There is growing concern that US stocks, for example, have priced in a too optimistic outlook for the country and that recent breakdown in commodities and shift in equities to safer industries like health care suggest a reckoning in coming months.
But China continues to slow as we saw in last week's figures, Japan is in the grip of recession caused by the March 11 quake and tsunami and emerging markets have been tightening interest rates (India, Brazil, and Chile last week) because inflation is still being driven higher by rising oil and food prices.
South Korea's central bank didn't lift rates on Friday when the market thought it would: the explanation, the central bank is worried about the sluggish domestic economy.
And it's also worried about high levels of domestic debt, which sound a bit like us in Australia.
And then there's the attitude of many investors in the US who see our reason to be concerned and confidently expect the rebound to continue.
Commodities have been at the forefront of the selling so far.
Those big surges in gold, silver and oil ended in an ugly slump the week before last week. Silver has literally crashed.
Some analysts blame the approaching end of the Fed's $US600 billion program to buy Treasury debt which provided cost-free funding to splurge in commodities and equities.
The other is that it is a sign of impending weakness in the economy and point to how copper, known for its ability to act as a predictor for the economy given its wide-scale industrial applications, has hit a five-month low.
But that's more down to the continuing weakness in construction in the US which is no longer the big influence on copper.

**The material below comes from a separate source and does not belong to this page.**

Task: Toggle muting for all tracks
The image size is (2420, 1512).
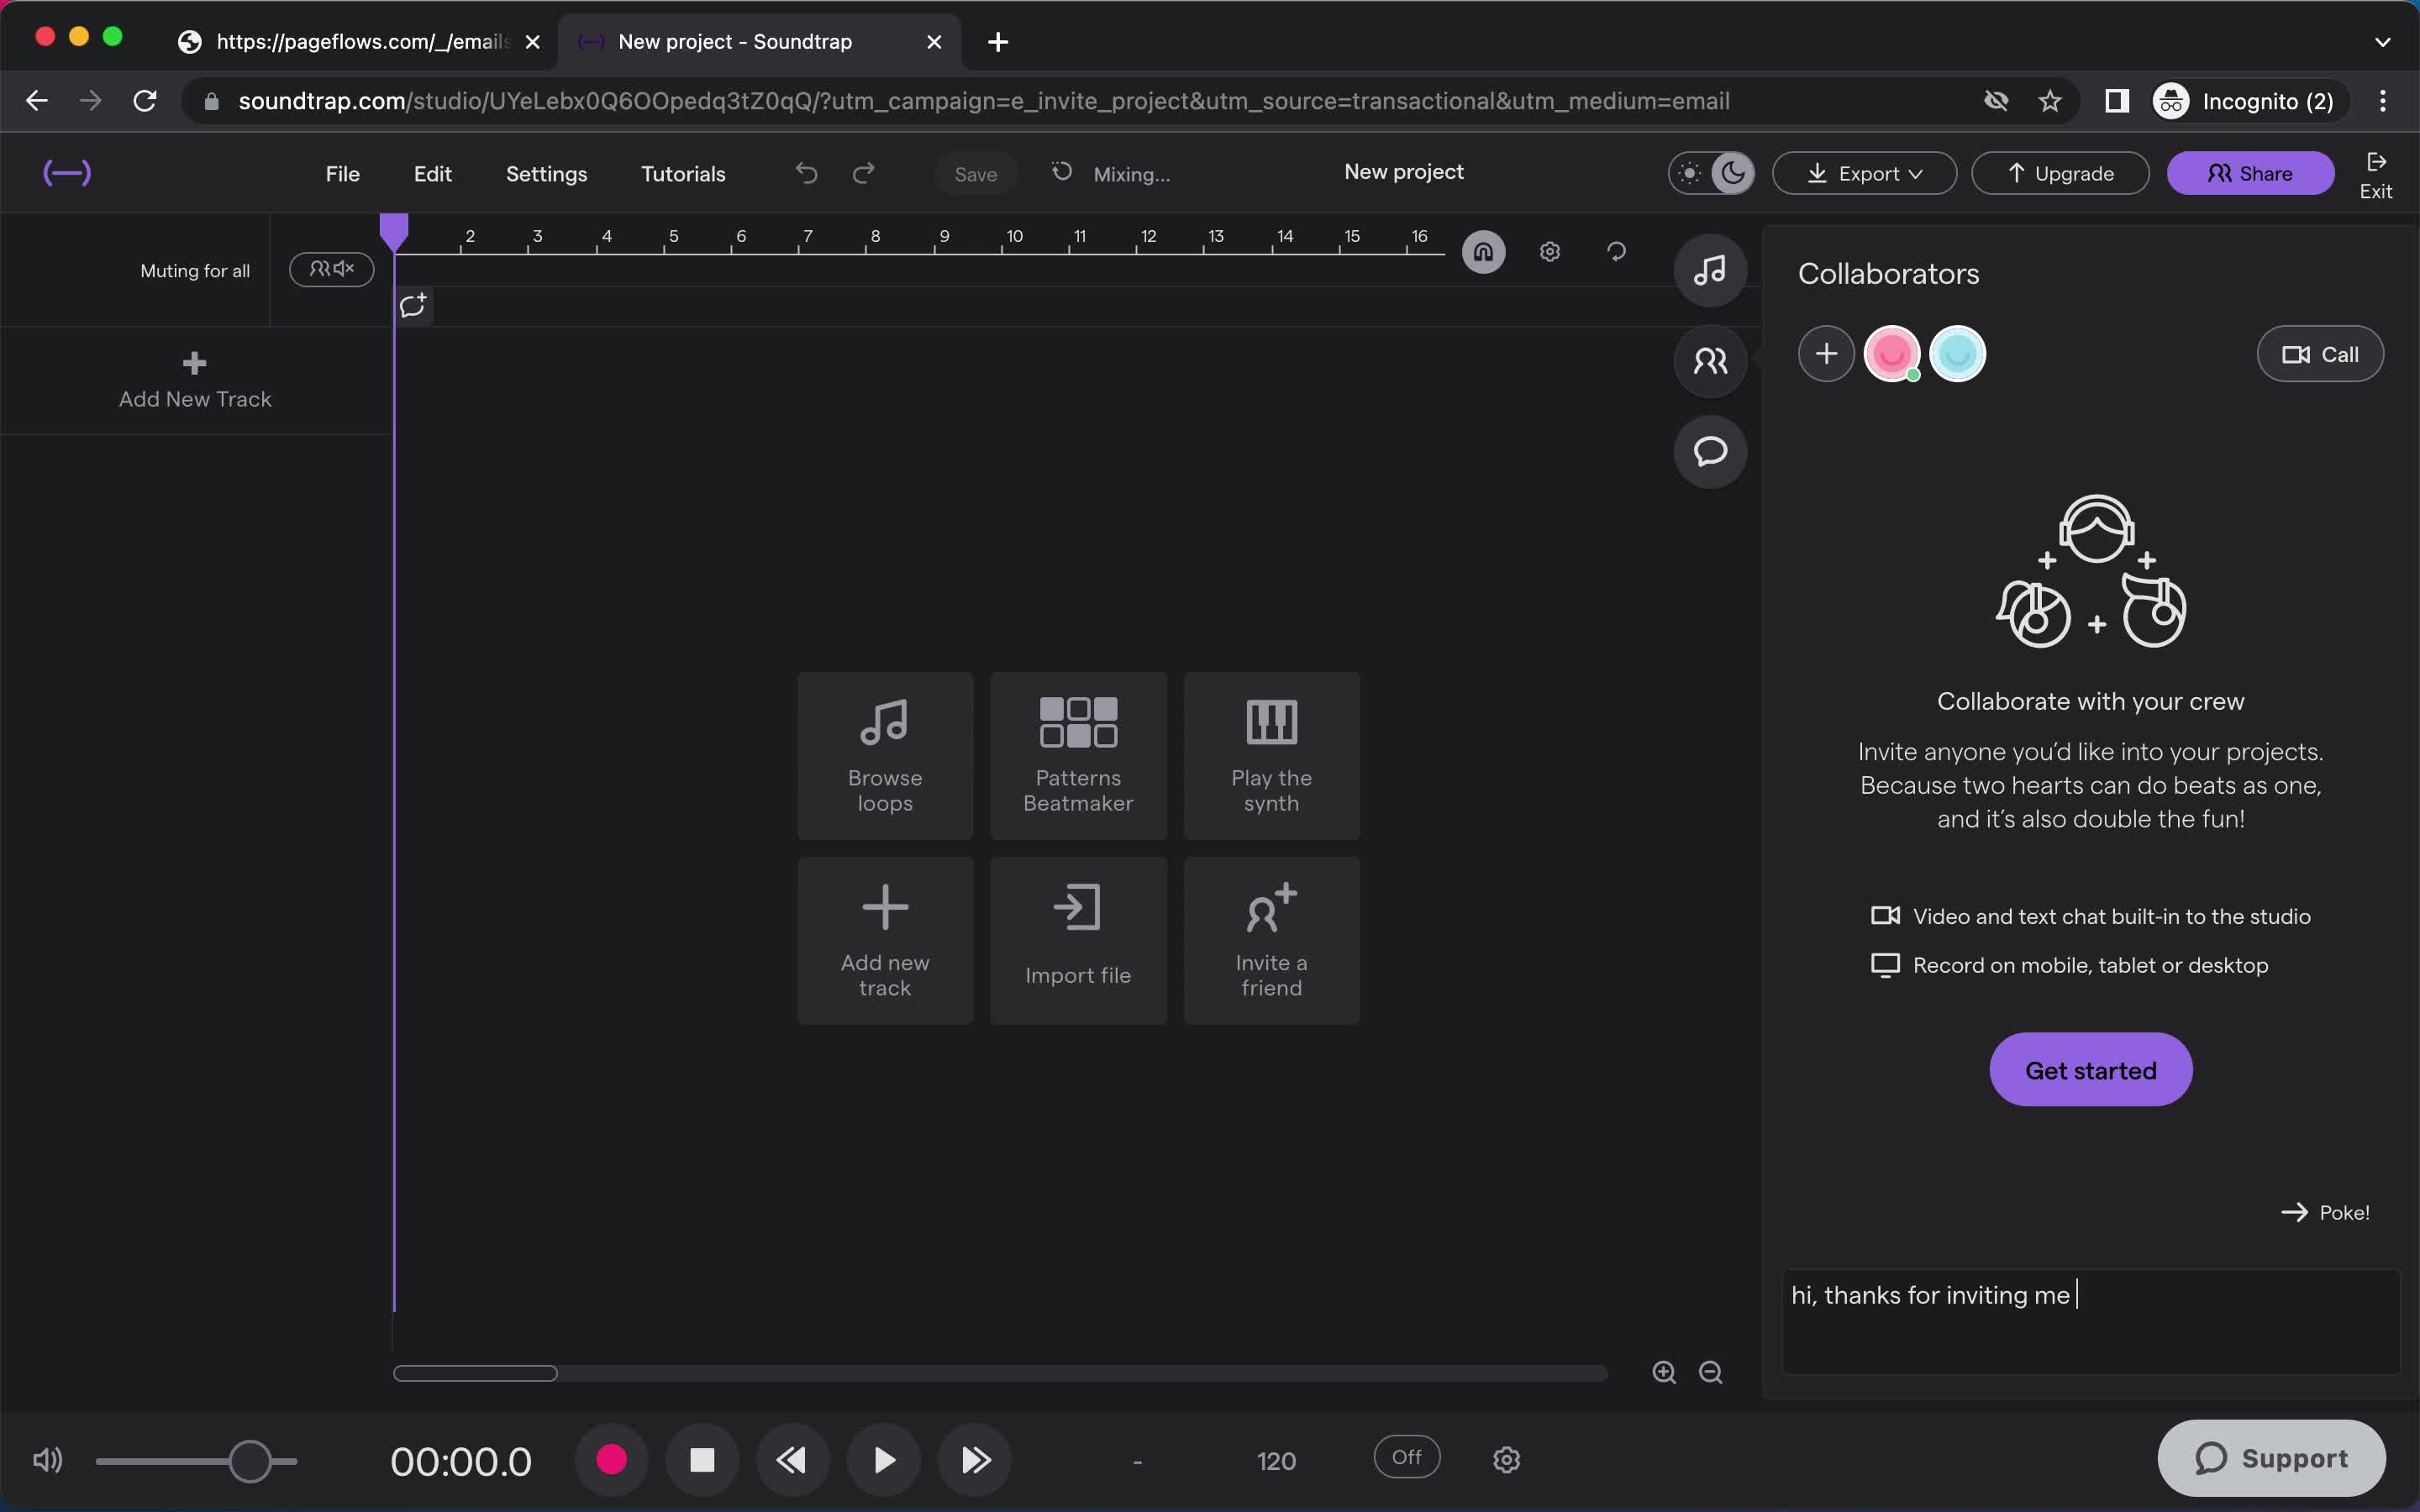Action: coord(334,266)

China is, and April's import figures showed a big fall and copper shipments to the country have been volatile now for the past five months or so. As well a risky financing system using imported copper and some other metals seems to have been brought under control, flooding the market with copper supplies thought to have been consumed by industry in China.
The AMP's Dr Shane Oliver says that the worries a slowdown in global growth continues to weigh on investors "and this resulted in a volatile and mixed trading on global share markets."

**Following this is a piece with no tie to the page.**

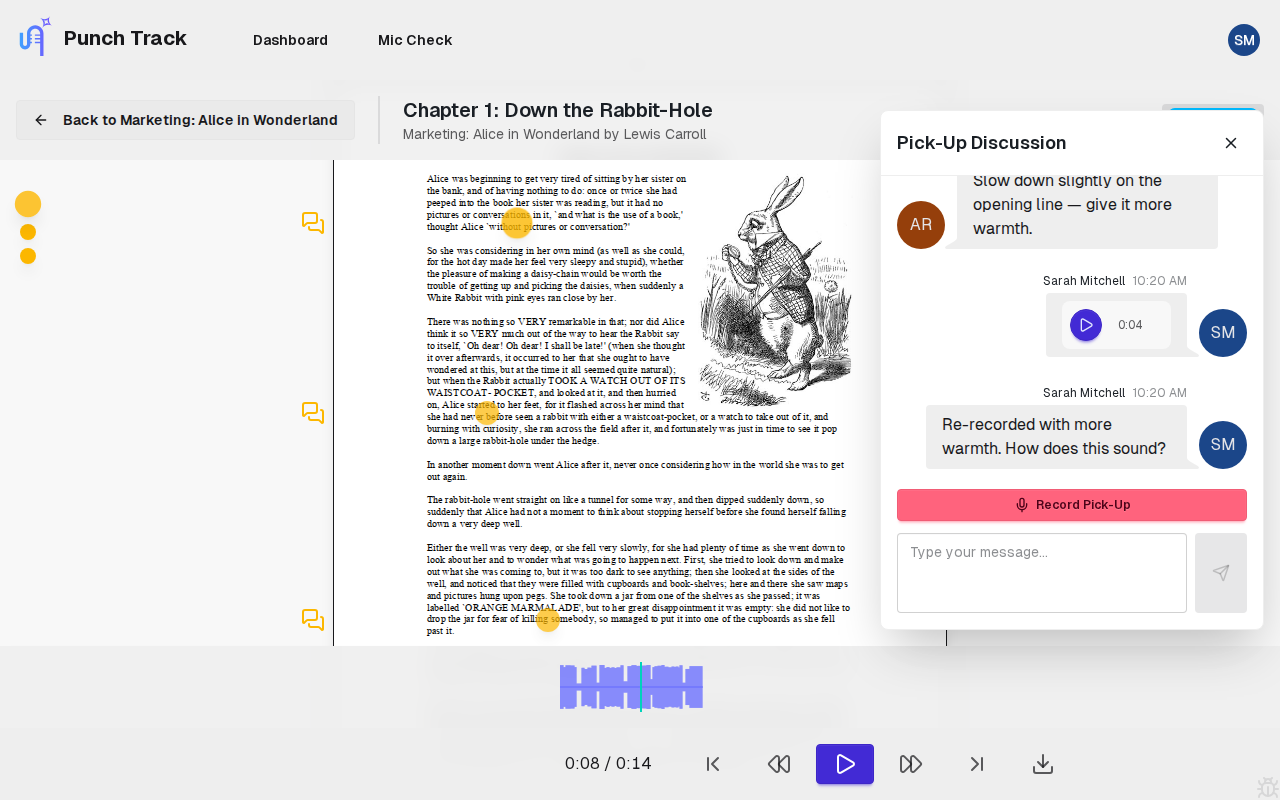Screen dimensions: 1280x800
Task: Fast forward the audio playback
Action: tap(911, 764)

"Australian shares remained under pressure on the back of weak commodity prices and worries about domestic demand with the Budget failing to make any difference either way.
"Commodity prices were mixed with slight gains in gold, oil and metal prices but further weakness in silver and soft commodity prices.

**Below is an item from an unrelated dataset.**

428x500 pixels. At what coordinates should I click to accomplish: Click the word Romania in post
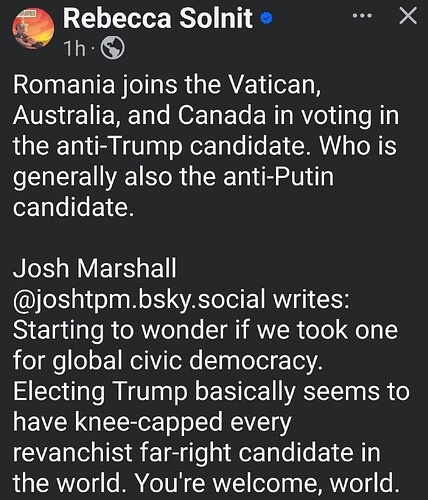point(64,85)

"Silver prices have fallen nearly 30% from their late April bubble high.
"The Australian dollar remained under pressure on the back of weaker commodity prices and after softer than expected employment led to reduced expectations for a June rate hike.
"Worries about a renewed downturn in global growth leave shares vulnerable to further short term softness.
"Nevertheless, our broad assessment remains that shares will continue to climb the 'wall of worry' this year helped by still cheap valuations, the continuing global economic and profit recovery and easy global monetary conditions. The fall back in world prices for food and oil is certainly a help in this regard.
"However, Australian shares are likely to lag their global counterparts as a result of the dampening impact of higher local interest rates and the strong Australian dollar," Dr Oliver wrote on Friday.